▶ Stored data entries

----

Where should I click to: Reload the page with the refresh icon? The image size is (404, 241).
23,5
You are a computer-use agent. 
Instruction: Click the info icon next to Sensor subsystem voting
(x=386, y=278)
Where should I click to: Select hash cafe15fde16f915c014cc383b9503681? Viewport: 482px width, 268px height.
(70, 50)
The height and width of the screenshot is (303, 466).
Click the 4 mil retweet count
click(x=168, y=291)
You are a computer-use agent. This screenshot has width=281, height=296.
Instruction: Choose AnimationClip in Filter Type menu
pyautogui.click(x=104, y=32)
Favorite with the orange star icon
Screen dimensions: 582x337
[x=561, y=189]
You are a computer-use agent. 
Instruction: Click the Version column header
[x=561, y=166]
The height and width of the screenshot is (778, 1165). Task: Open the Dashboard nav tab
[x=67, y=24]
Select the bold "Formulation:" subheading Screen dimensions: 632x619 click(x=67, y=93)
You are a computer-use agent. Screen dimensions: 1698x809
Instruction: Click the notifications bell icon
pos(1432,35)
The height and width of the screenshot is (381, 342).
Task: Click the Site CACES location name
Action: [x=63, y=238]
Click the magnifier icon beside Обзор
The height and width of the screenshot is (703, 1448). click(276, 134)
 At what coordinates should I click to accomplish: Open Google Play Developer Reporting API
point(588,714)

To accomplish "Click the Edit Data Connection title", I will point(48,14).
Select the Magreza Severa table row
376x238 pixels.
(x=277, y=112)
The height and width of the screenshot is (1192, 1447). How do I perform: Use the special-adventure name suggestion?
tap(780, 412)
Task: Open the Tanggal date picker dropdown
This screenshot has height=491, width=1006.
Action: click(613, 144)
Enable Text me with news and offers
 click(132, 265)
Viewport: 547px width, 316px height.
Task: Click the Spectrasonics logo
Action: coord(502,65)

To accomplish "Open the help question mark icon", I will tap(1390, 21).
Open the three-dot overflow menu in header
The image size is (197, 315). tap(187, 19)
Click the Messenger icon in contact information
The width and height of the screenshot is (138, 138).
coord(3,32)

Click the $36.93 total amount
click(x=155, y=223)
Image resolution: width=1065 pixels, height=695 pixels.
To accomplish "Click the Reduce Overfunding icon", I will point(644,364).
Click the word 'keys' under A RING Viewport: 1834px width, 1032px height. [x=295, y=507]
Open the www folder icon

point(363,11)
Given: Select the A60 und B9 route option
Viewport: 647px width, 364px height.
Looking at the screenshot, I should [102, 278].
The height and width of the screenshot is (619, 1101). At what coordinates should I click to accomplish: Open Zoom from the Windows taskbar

----

▶ Task item
Nothing may change. Retype all of the entries.

▶ Solution
Where should I click to: Reload the page with the refresh icon? The image size is (404, 241).
23,5
You are a computer-use agent. 
Instruction: Click the info icon next to Sensor subsystem voting
(x=386, y=278)
Where should I click to: Select hash cafe15fde16f915c014cc383b9503681? Viewport: 482px width, 268px height.
(70, 50)
The height and width of the screenshot is (303, 466).
Click the 4 mil retweet count
click(x=168, y=291)
You are a computer-use agent. This screenshot has width=281, height=296.
Instruction: Choose AnimationClip in Filter Type menu
pyautogui.click(x=104, y=32)
Favorite with the orange star icon
Screen dimensions: 582x337
[x=561, y=189]
You are a computer-use agent. 
Instruction: Click the Version column header
[x=561, y=166]
The height and width of the screenshot is (778, 1165). Task: Open the Dashboard nav tab
[x=67, y=24]
Select the bold "Formulation:" subheading Screen dimensions: 632x619 click(x=67, y=93)
You are a computer-use agent. Screen dimensions: 1698x809
Instruction: Click the notifications bell icon
pos(1432,35)
The height and width of the screenshot is (381, 342).
Task: Click the Site CACES location name
Action: [x=63, y=238]
Click the magnifier icon beside Обзор
The height and width of the screenshot is (703, 1448). click(276, 134)
 At what coordinates should I click to accomplish: Open Google Play Developer Reporting API
point(588,714)

To accomplish "Click the Edit Data Connection title", I will point(48,14).
Select the Magreza Severa table row
376x238 pixels.
(x=277, y=112)
The height and width of the screenshot is (1192, 1447). How do I perform: Use the special-adventure name suggestion?
tap(780, 412)
Task: Open the Tanggal date picker dropdown
This screenshot has height=491, width=1006.
Action: click(613, 144)
Enable Text me with news and offers
 click(132, 265)
Viewport: 547px width, 316px height.
Task: Click the Spectrasonics logo
Action: coord(502,65)

To accomplish "Open the help question mark icon", I will tap(1390, 21).
Open the three-dot overflow menu in header
The image size is (197, 315). tap(187, 19)
Click the Messenger icon in contact information
The width and height of the screenshot is (138, 138).
coord(3,32)

Click the $36.93 total amount
click(x=155, y=223)
Image resolution: width=1065 pixels, height=695 pixels.
To accomplish "Click the Reduce Overfunding icon", I will point(644,364).
Click the word 'keys' under A RING Viewport: 1834px width, 1032px height. [x=295, y=507]
Open the www folder icon

point(363,11)
Given: Select the A60 und B9 route option
Viewport: 647px width, 364px height.
Looking at the screenshot, I should [102, 278].
The height and width of the screenshot is (619, 1101). At what coordinates should I click to accomplish: Open Zoom from the Windows taskbar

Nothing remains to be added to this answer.